Linda Greenhouse writes about the DOMA case, Trojan Horse, "But as these two lawyers clearly recognized, striking down DOMA on federalism grounds is a truly bad idea, and the campaign for marriage equality would be worse off for it. To explain the argument is to reveal its dangers. A ruling that left the states to their own devices when it comes to marriage would take the equal protection guarantee out of the picture."
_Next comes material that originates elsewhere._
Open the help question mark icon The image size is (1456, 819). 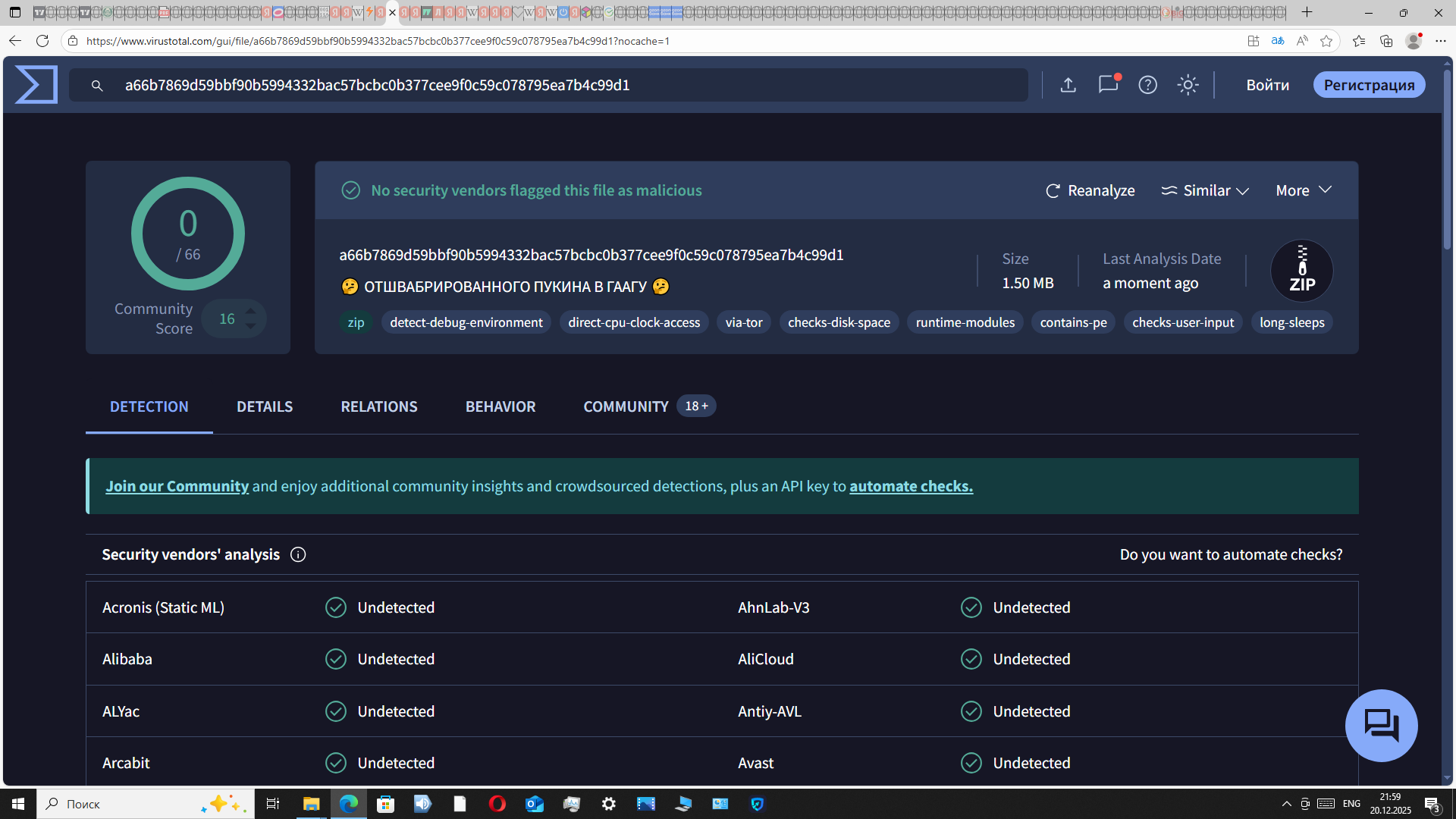1147,85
"And of course the most famous federal intervention of all was Loving v. Virginia, the 1967 decision (shockingly recent) that overturned the laws of Virginia and 15 other states prohibiting marriage between people of different races. Virginia maintained that its law did not amount to racial discrimination because the prohibition ran equally in both directions – just as blacks couldn’t marry whites, whites couldn’t marry blacks either. Consequently, the state argued, the case came down to a simple matter of federalism. But Chief Justice Earl Warren’s unanimous opinion didn’t buy it. “Marriage is one of the basic civil rights of man,” the court said. “The freedom to marry has long been recognized as one of the vital personal rights essential to the orderly pursuit of happiness by free men.” The right, in other words, belonged to the individuals involved, not to the state."
I like this. When people use the argument, that something is the right of the state and not the federal government, a good counter-argument is that perhaps the right is reserved to the people and not the state. Greenhouse also points out the real issue in this case:
"Where were they when Edith Windsor got a federal estate tax bill of more than $300,000, a tax she wouldn’t have had to pay had DOMA not barred the Internal Revenue Service from recognizing a spousal exemption based on her New York-recognized marriage to her partner of more than 40 years?"